Thursday, September 27, 2018

Friday Video: Inside an 1885 Dinner Dress

Thursday, September 27, 2018

Susan reporting,

This short but fascinating video features the work of the Costume Institute Conservation Laboratory of the Metropolitan Museum of Art.

The star of this video, however, is this c1885 silk dinner dress, right. Made by New York dressmaker Mme. Grapanche (her label is still stitched inside the dress), the dress represents the most extreme version of a bustle - that huge draped and constructed extension to the backside of the dress, that would have been worn over a cage-like or padded support tied around the wearer's waist. Of course, this was a high-fashion version, worn by an elite woman with a taste for drama (Madame Olenska!), but the bustle style in less exaggerated forms was popular among 1880s women of every class.

Here Jessica Regan, assistant curator in the Costume Institute, shows us what was sewn inside the dress to help support so much fabric and style. Of course, modern fashionistas might look at this in bewilderment: how does one sit in all that bustled splendor? We have the answer right here, in another Friday Video.

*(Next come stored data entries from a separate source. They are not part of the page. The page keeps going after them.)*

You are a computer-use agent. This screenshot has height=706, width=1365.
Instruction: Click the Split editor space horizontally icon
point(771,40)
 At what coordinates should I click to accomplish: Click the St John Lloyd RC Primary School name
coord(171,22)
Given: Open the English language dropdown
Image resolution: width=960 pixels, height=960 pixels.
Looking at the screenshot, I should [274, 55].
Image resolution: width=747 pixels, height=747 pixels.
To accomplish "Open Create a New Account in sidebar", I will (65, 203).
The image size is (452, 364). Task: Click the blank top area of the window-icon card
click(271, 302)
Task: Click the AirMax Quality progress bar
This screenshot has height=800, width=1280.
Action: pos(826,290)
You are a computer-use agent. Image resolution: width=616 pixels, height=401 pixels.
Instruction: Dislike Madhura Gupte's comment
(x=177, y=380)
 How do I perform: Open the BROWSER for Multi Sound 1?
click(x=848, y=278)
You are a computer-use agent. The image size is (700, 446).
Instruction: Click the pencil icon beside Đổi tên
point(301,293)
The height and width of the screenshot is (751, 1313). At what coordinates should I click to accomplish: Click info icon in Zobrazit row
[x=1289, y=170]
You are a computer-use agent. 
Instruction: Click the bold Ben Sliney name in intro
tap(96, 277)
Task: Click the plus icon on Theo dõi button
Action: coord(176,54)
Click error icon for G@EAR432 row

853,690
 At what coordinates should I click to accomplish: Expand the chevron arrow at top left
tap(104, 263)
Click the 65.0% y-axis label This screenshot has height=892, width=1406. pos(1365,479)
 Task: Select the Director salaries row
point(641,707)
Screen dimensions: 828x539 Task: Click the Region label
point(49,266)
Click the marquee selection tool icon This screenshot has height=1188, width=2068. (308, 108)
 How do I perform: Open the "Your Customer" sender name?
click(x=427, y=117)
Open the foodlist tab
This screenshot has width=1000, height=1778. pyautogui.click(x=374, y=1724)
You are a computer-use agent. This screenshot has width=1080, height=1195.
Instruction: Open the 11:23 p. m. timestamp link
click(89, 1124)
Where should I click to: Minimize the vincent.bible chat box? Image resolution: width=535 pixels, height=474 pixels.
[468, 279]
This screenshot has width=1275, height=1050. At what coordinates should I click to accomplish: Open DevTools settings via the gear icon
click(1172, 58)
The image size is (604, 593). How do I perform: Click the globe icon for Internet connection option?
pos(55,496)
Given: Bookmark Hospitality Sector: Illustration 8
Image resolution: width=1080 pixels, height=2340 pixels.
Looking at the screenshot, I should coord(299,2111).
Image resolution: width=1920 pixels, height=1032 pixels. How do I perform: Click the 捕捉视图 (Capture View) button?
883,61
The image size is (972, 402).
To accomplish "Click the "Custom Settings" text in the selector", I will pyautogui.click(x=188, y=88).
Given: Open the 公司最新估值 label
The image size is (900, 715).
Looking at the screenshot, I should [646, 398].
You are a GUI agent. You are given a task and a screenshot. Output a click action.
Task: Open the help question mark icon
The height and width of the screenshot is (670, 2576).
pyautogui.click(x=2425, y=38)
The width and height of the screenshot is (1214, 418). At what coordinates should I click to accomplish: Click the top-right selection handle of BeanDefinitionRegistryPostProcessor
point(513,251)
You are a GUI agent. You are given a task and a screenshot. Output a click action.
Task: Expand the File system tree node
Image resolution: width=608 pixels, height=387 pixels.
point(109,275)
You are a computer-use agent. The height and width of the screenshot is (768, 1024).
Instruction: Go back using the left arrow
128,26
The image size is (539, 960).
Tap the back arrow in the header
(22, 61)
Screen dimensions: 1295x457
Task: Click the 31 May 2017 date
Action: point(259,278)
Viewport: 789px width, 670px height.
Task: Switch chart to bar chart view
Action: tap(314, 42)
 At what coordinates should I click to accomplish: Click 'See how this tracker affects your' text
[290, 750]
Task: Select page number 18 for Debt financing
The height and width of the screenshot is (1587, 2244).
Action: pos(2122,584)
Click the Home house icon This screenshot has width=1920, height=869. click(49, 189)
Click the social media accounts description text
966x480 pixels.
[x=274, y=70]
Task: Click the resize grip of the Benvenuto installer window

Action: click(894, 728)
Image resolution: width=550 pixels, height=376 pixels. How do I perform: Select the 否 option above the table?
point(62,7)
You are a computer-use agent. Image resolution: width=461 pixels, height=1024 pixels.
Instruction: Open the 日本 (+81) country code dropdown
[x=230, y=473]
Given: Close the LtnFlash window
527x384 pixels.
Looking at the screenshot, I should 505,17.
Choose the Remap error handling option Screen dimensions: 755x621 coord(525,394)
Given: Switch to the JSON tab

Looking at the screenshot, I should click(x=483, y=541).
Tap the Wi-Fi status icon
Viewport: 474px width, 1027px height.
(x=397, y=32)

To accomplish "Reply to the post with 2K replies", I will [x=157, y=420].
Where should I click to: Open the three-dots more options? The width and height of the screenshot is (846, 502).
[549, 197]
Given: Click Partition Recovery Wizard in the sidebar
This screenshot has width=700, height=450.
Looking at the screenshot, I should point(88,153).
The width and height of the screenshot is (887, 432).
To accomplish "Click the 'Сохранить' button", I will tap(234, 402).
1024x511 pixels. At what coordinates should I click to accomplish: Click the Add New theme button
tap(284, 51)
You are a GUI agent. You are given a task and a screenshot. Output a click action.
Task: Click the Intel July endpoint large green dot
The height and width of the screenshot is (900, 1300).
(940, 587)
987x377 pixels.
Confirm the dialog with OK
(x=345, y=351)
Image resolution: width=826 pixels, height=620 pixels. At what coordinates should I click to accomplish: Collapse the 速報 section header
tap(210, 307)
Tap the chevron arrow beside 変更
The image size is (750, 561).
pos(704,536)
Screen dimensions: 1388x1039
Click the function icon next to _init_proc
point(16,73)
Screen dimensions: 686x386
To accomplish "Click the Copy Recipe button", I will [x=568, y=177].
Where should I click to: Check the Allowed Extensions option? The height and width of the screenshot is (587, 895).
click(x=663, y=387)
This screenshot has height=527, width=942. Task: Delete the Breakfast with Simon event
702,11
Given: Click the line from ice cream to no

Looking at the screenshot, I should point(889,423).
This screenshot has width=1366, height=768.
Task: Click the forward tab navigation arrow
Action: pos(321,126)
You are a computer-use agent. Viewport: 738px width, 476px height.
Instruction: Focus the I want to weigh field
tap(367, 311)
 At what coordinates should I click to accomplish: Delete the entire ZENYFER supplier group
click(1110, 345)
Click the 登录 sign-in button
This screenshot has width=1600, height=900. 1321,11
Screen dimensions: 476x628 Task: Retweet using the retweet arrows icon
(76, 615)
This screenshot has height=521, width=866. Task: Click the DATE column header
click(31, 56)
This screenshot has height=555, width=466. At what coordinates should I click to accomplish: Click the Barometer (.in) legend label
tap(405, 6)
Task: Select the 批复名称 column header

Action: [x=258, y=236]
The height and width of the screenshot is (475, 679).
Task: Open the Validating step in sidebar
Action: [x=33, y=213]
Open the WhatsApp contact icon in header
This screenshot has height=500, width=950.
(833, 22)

For another analysis of this dress, see this blog post from the Museum at FIT.

3 comments:

SidneyKay said...

OMG - what size is that waist?

Caroline Clemmons said...

I love the Friday videos and this is a particularly interesting.

Eric Stott said...

The waist is probably not abnormally small- think of a slim young woman or even a girl. The emphasis of the shoulders and the enormous shirt make the waist look much smaller by contrast.